John Ide has emailed the Diary with a great idea. "Just had a thought seeing as it's Fathers' Day on Sunday," he writes. "Why not get all the offspring to buy Dad a season ticket to see the mighties storm the fourth division next season?" And on the subject of season ticket sales it is three days since the Diary last updated you, which seems extraordinarily remiss of me given the general dearth of news emanating from DN35 this week. On Monday, you will doubtless recall, we discovered that the Mariners had shifted 2,000 of the things, raising £360,000 in the process. Since then the figures have risen to 2,200 and £375,000 respectively, reports the club's official website, which equates to 200 more season tickets bringing in £15,000. As any fool knows, £15,000 divided by 200 makes only £75, so perhaps the staff at Blundell Park have been selling season tickets to both offspring and Dad at the children's rate.
And finally today and finally from me this week, before Guest Diary rolls back into town for his traditional Friday slot Town's premium subscription service Mariners World today promises a tub-thumping interview with assistant manager Stuart Watkiss. We Fear Nobody! reads the headline; under it, on the home page of the club's official website, appear the words "Stu says that the Mariners fear nobody and he thinks that his side can beat anyone on the day". Suitably inspired by Watkiss's fighting talk, pumped-up, and filled with confidence for the future direction of the club, MW subscribers click on the link and are greeted with the message "Error. The page you are trying to reach may have expired, or been moved. If you have followed a link from your bookmarks, please relocate the page and remember to update your bookmarks."
Wednesday 13 June
Hello! Today you find the Diary bright, relaxed and perfectly happy. Why? I have just installed a plug-in for Firefox which blocks Flash animations from playing automatically, instead displaying placeholders which you have to click if you want the animations to begin. What's so great about that? It means that I can now visit Town's official website without getting headaches and nausea from all those McDeath adverts. Get in!

- Records provided -
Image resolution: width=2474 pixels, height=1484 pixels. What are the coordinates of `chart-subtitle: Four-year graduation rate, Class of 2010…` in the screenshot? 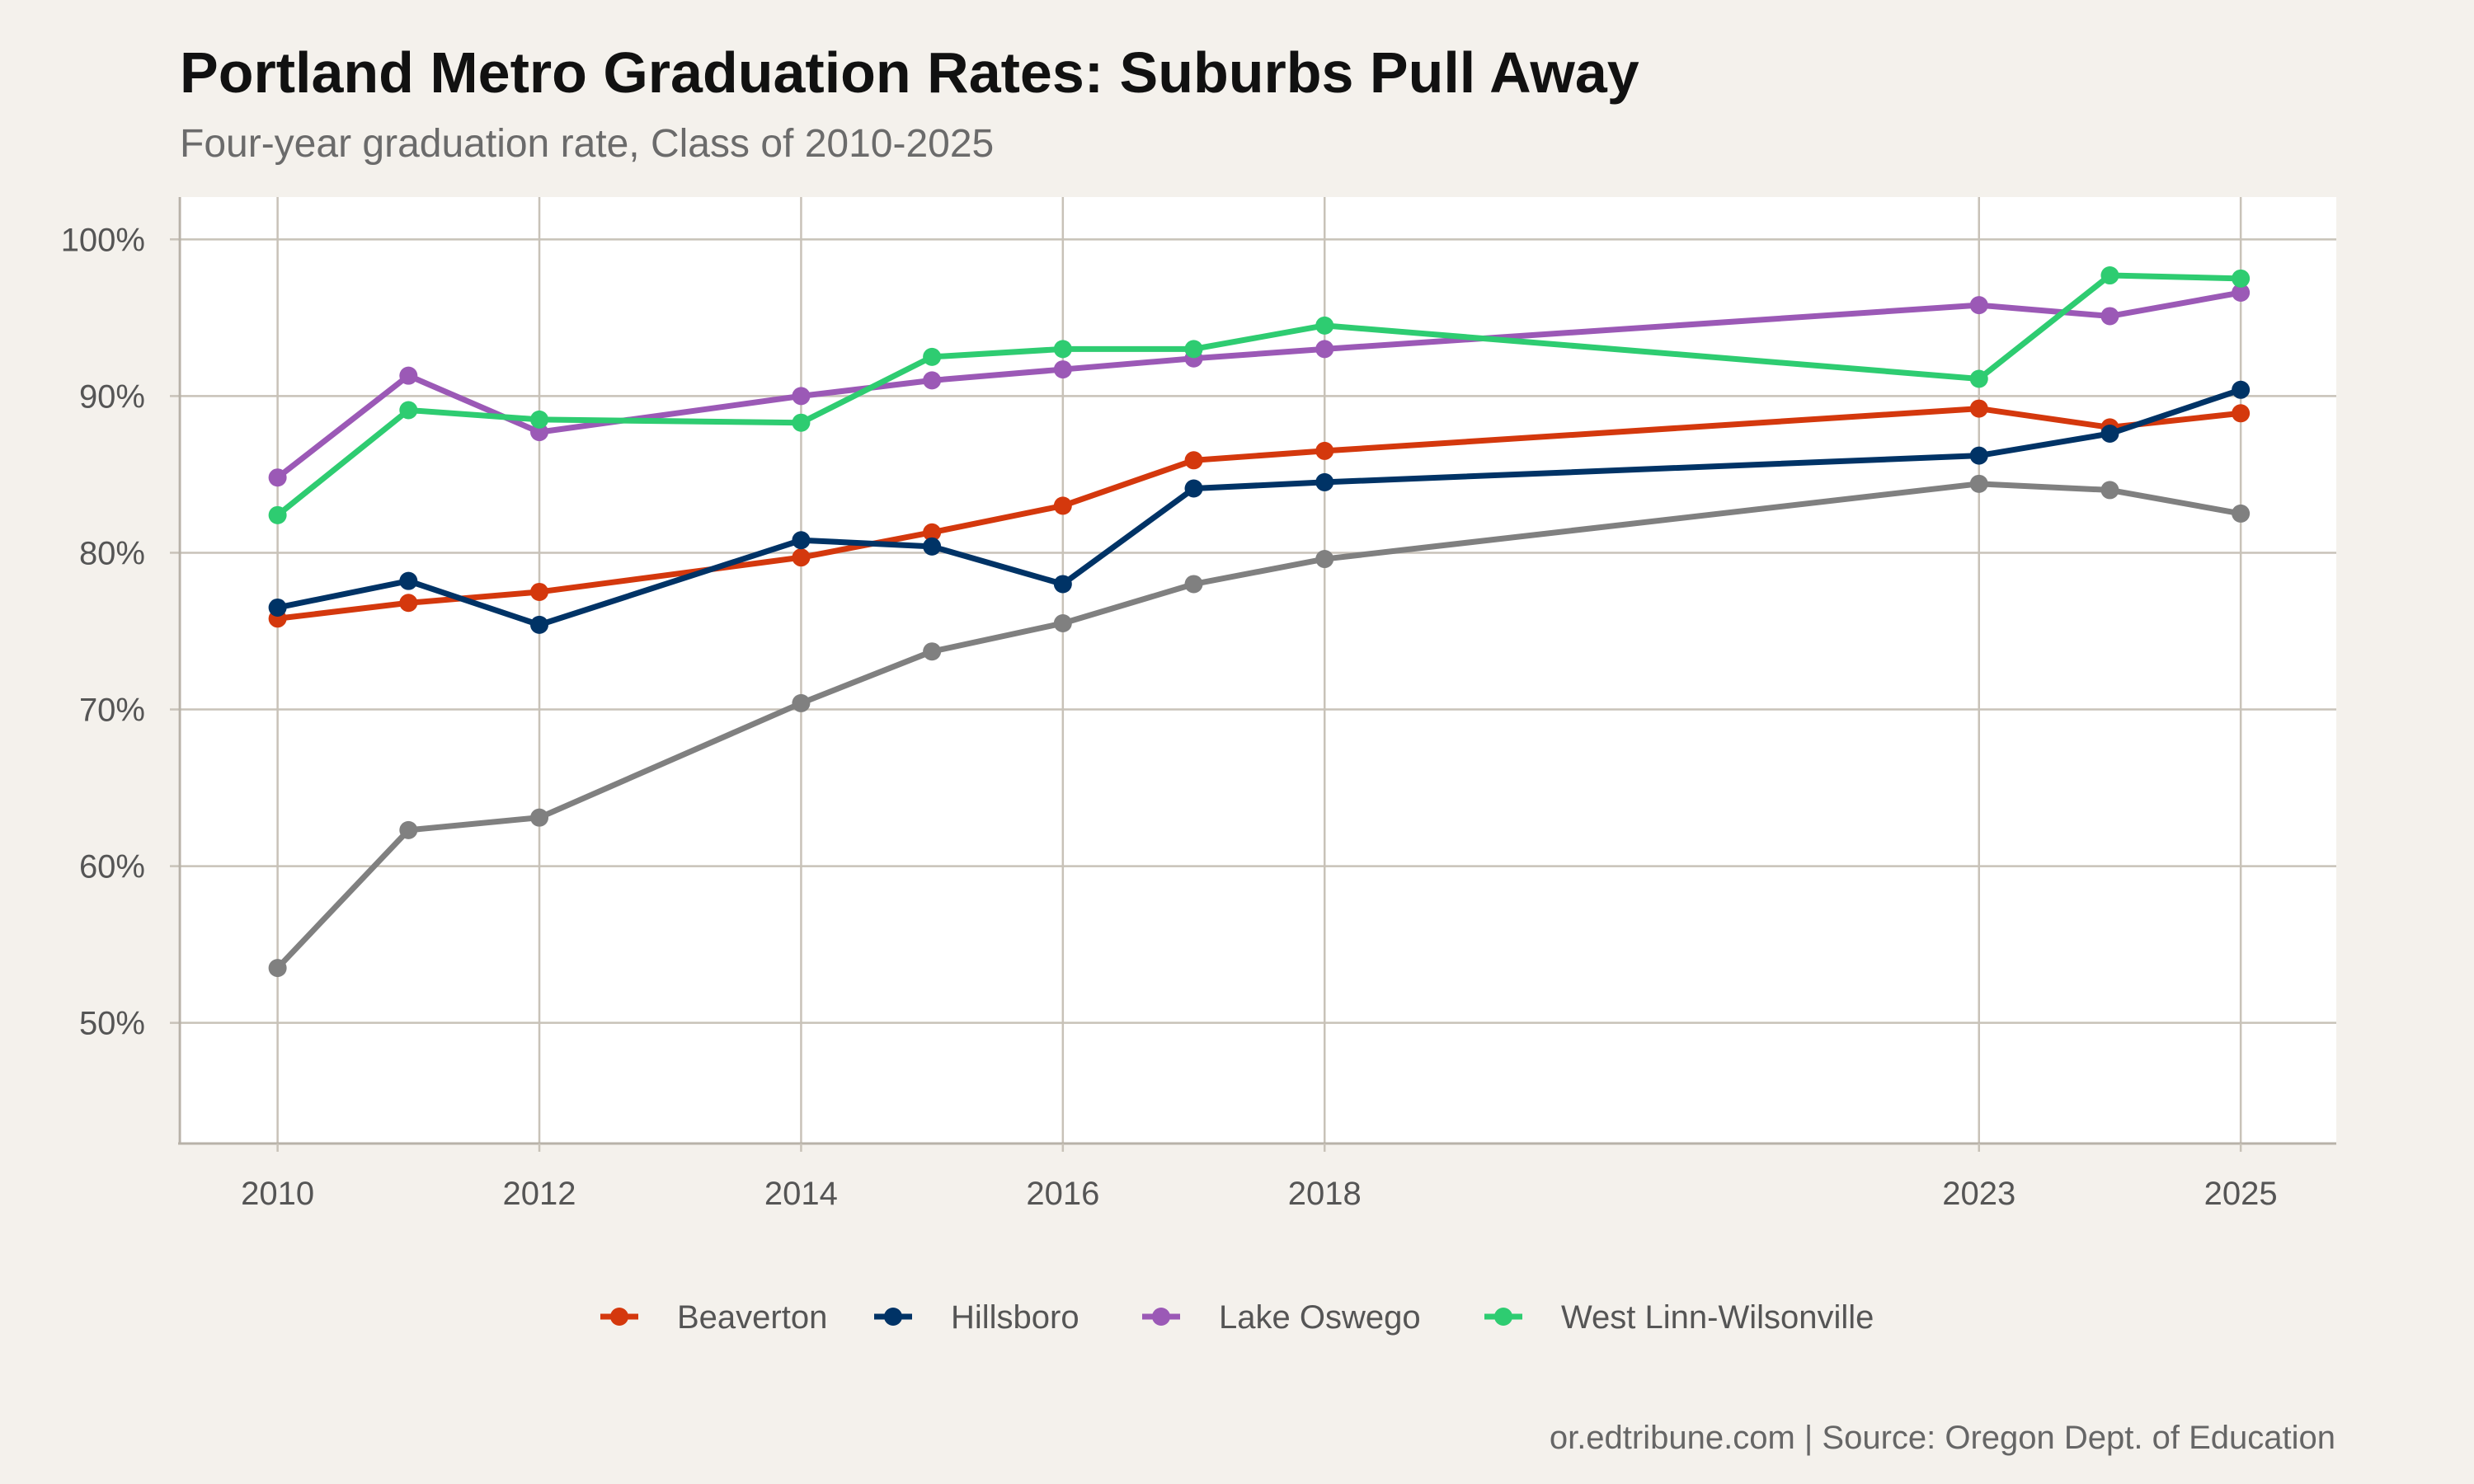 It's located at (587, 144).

...

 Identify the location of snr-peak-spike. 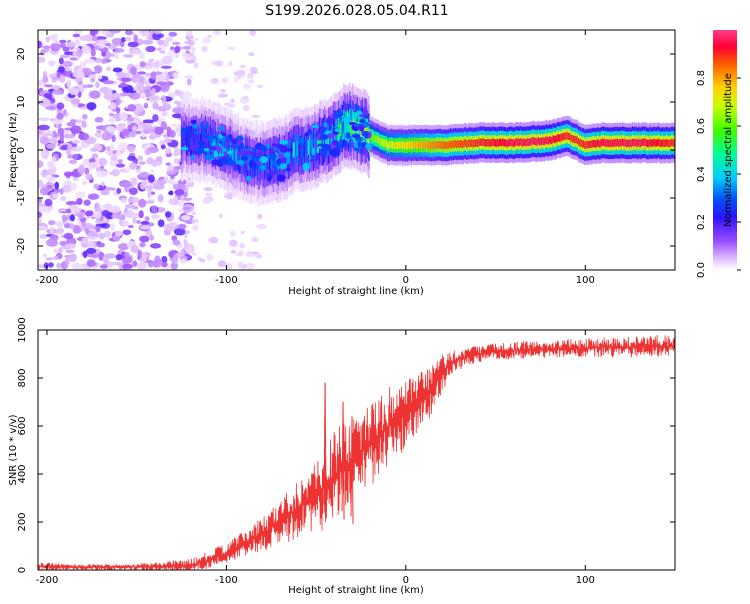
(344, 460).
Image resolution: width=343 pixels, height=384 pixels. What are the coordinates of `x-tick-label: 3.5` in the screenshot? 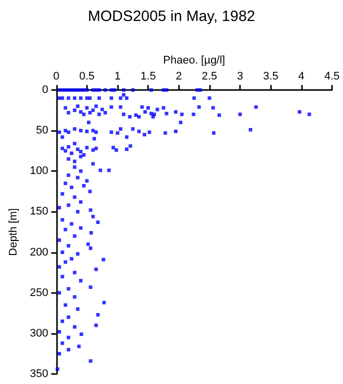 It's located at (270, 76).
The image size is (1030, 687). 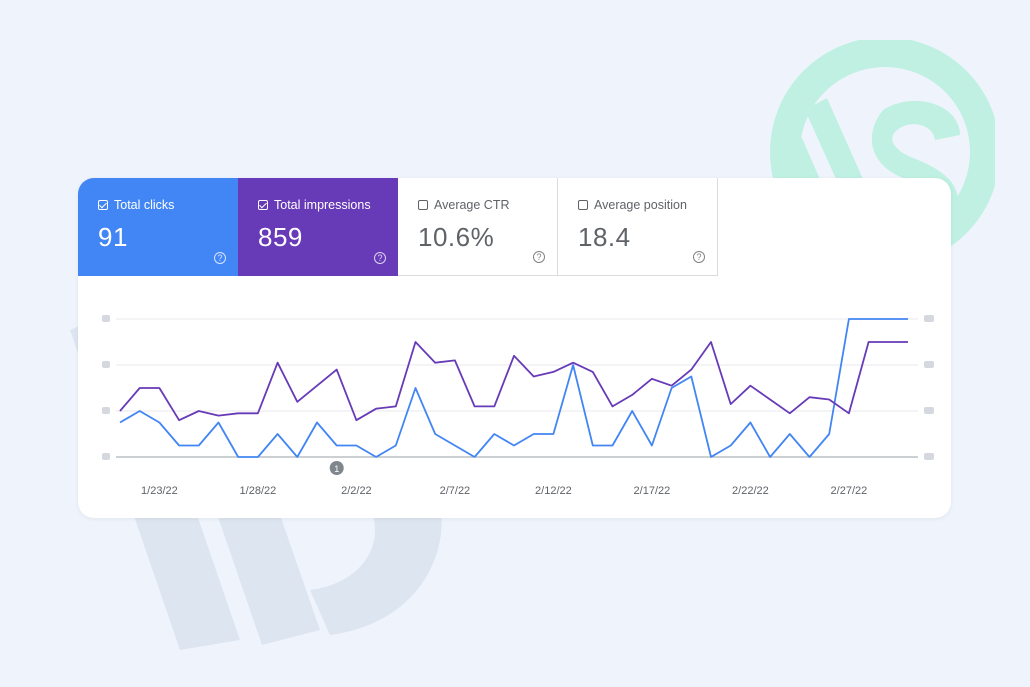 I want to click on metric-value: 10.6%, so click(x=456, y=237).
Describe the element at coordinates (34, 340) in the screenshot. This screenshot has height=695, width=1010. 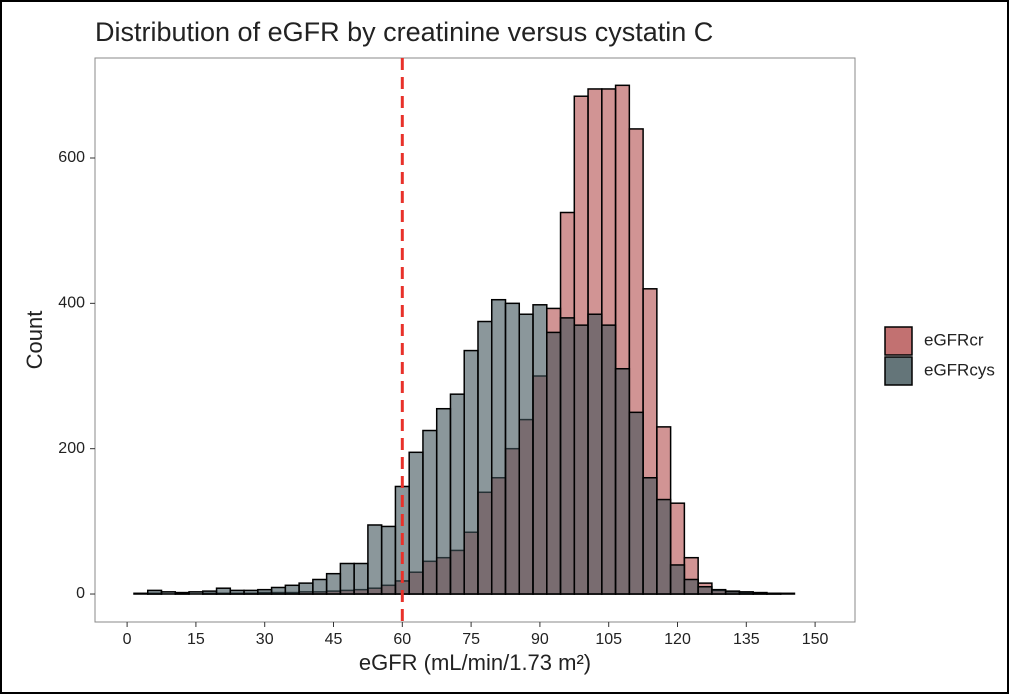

- What to work on -
A - Transcribe the diary excerpt from "Wednesday 13 June" up to and including "adverts. Get in!".
B - Answer these about the diary excerpt:
(i) How many season tickets had the Mariners sold as of Monday?
(ii) Who is the assistant manager in the Mariners World interview?
(iii) Which browser is the new plug-in for?

- Solution list -
A -
Wednesday 13 June
Hello! Today you find the Diary bright, relaxed and perfectly happy. Why? I have just installed a plug-in for Firefox which blocks Flash animations from playing automatically, instead displaying placeholders which you have to click if you want the animations to begin. What's so great about that? It means that I can now visit Town's official website without getting headaches and nausea from all those McDeath adverts. Get in!

B -
(i) 2,000
(ii) Stuart Watkiss
(iii) Firefox